- UK release poster
- Directed by: Rebecca Thomas
- Written by: Rebecca Thomas
- Produced by: Jessica Caldwell Richard Neustadter
- Starring: Julia Garner Rory Culkin Liam Aiken Bill Sage Cynthia Watros Billy Zane
- Cinematography: Mattias Troelstrup
- Edited by: Jennifer Lilly
- Music by: Eric Colvin
- Production company: Live Wire Films
- Distributed by: Phase 4 Films
- Release dates: February 10, 2012 (Berlinale); March 8, 2013 (United States);
- Running time: 96 minutes
- Country: United States
- Language: English
- Budget: $1 million
- Box office: $137,126

= Electrick Children =

Electrick Children is a 2012 American independent coming of age drama film written and directed by Rebecca Thomas in her directorial film debut and starring Julia Garner, Rory Culkin, and Liam Aiken. Garner plays Rachel, a 15-year-old girl from a fundamentalist Mormon community in Utah. After learning that she is pregnant, she believes she has conceived miraculously through listening to a song on a cassette tape.

In writing the script, Thomas drew inspiration from the story of the Virgin Mary, her research on fundamentalist Mormon communities, and her own upbringing. She originally intended to produce the film on a $25,000-budget and hire her family and friends to work on the cast and crew, but when the budget was raised to $1 million she was able to hire professional actors. Filming took place over 25 days in Utah and Nevada in late 2011.

Electrick Children premiered at the Berlin International Film Festival on February 10, 2012, and was released in the United States on March 8, 2013. It received mostly positive reviews from critics and Thomas and Garner received several accolades for their work on the film.

== Plot ==

After her fifteenth birthday, Rachel McKnight, a member of a fundamentalist Mormon community in Utah, listens to a cassette recorder for the first time and hears a cover of "Hanging on the Telephone" by The Nerves on a blue cassette. Her brother, Mr. Will, takes it from her, stating that it is to be used only for God's purposes. When she discovers she is pregnant, she is convinced that she has conceived miraculously, like the Virgin Mary, through the medium of the cassette. After being questioned by her parents, Mr. Will is blamed for impregnating her, and is asked to leave the community, while Rachel is told she will be married the next day. Rather than undergo a forced, unwanted, quick marriage arranged by her father, Paul, Rachel chooses to journey to Las Vegas, to find the unknown-father of the child she is carrying. Unbeknownst to her, Mr. Will is sleeping in the bed of the family's pickup truck when she steals it, and he inadvertently becomes her unwilling companion.

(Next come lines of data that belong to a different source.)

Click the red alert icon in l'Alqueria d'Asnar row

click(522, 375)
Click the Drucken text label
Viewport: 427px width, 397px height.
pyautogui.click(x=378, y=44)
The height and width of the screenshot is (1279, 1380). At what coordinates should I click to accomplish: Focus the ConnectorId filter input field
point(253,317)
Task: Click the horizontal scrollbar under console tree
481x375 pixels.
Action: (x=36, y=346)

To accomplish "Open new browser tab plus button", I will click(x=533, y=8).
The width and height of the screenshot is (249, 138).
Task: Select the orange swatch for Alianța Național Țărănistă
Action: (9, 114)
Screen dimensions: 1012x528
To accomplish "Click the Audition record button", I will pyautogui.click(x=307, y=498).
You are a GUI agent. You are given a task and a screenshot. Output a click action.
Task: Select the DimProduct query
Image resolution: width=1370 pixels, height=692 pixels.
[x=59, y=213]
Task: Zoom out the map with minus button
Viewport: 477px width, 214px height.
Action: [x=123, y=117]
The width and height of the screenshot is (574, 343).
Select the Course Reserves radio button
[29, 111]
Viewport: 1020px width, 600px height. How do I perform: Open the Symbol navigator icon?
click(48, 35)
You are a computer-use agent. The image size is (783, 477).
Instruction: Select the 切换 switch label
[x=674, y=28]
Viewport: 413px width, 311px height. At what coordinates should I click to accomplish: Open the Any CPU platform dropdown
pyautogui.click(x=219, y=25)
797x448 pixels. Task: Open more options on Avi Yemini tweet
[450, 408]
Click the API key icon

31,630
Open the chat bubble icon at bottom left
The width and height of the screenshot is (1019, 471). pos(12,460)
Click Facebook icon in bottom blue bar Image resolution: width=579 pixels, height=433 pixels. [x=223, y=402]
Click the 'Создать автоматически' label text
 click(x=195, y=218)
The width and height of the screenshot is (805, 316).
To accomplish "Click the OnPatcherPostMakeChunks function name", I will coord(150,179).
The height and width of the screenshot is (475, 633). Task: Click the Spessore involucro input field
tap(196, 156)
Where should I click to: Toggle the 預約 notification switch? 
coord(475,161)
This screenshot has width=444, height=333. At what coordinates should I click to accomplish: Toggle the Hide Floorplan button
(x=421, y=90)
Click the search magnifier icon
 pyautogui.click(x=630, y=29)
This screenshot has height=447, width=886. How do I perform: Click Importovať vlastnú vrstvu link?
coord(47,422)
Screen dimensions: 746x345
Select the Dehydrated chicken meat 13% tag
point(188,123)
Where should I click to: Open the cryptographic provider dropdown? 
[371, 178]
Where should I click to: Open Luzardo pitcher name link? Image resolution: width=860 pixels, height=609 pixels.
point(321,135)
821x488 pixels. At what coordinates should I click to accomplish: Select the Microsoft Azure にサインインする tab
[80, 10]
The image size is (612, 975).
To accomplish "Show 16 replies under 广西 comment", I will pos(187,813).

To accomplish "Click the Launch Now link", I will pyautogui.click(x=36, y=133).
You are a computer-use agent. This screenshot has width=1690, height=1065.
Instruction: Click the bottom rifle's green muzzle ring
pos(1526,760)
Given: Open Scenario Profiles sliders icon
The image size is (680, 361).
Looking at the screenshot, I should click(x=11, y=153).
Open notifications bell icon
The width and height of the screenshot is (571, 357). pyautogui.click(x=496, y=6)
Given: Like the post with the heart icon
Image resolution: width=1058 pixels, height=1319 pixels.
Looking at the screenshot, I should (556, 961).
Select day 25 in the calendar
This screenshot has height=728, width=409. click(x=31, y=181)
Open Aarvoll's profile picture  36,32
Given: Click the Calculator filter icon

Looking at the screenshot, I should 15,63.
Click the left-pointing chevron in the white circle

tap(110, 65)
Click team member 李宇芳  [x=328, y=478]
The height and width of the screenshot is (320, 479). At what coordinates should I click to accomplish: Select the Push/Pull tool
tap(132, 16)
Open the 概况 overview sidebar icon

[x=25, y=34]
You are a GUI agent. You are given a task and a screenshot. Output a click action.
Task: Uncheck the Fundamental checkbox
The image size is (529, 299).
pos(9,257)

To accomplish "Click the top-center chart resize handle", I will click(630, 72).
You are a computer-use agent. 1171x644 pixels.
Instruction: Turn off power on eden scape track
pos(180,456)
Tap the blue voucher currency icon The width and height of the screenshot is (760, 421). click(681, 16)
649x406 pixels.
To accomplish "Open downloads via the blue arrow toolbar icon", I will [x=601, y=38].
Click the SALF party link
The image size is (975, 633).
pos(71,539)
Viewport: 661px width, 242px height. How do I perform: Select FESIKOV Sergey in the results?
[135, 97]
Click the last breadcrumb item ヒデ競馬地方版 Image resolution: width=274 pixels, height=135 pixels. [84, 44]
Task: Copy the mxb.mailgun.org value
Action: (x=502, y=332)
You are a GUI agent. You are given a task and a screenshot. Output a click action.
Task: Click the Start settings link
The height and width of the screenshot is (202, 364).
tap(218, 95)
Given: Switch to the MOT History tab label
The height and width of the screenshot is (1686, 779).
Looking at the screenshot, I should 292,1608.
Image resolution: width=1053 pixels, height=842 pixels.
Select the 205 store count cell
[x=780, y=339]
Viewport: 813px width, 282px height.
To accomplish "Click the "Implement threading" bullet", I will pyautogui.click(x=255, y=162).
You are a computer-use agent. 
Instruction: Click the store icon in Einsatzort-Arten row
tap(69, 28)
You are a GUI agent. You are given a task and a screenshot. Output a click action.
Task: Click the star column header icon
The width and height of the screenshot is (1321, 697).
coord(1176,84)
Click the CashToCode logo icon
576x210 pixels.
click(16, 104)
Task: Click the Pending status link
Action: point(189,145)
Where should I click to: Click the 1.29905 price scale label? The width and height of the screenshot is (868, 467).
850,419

In Las Vegas Rachel falls in with a group of skaters who live together and play in a band, after becoming intrigued by one of the boys who wears a shirt with an image of a cassette on it. Mr. Will, who has been following her, shows himself and pleads with her to confess who she had sex with so that he can return to their community. Rachel has no interest in Clyde, one of the skaters, nor does he for her. However, one night after Mr. Will explains Rachel is carrying "God's child", Clyde offers to marry Rachel, saying that together they can look for the man on the tape, whom Rachel believes is the father of her immaculately-conceived child. She is visibly relieved at the idea of their union protecting her from her father's unwanted arranged marriage, and that a marriage aligns with her religious beliefs, so she accepts his offer and announces they are now married.

Clyde and Rachel break into his parents' house looking for food and money, accompanied by Mr. Will and Clyde's roommate. Clyde's father calls the police and Mr. Will is arrested while Rachel flees. Remembering one of her mother's bedtime stories, she feels guided to follow a red Mustang that drives near her on the highway.
She discovers that its owner, Tim, is the man who recorded the tape, and is, in fact, her biological father, not the father of the baby she's carrying, as she'd previously believed.

Disappointed and confused, Rachel decides to return to her community. Meanwhile, Mr. Will is bailed out of jail by Tim, who is looking for Rachel. Together, Tim and Mr. Will drive out to the community, and on the way they discover Clyde, whose van has broken down on the highway. As Rachel is on the altar about to be wed into a forced marriage, Tim, Mr. Will, and Clyde peel up in front of the church in the red Mustang and rescue her.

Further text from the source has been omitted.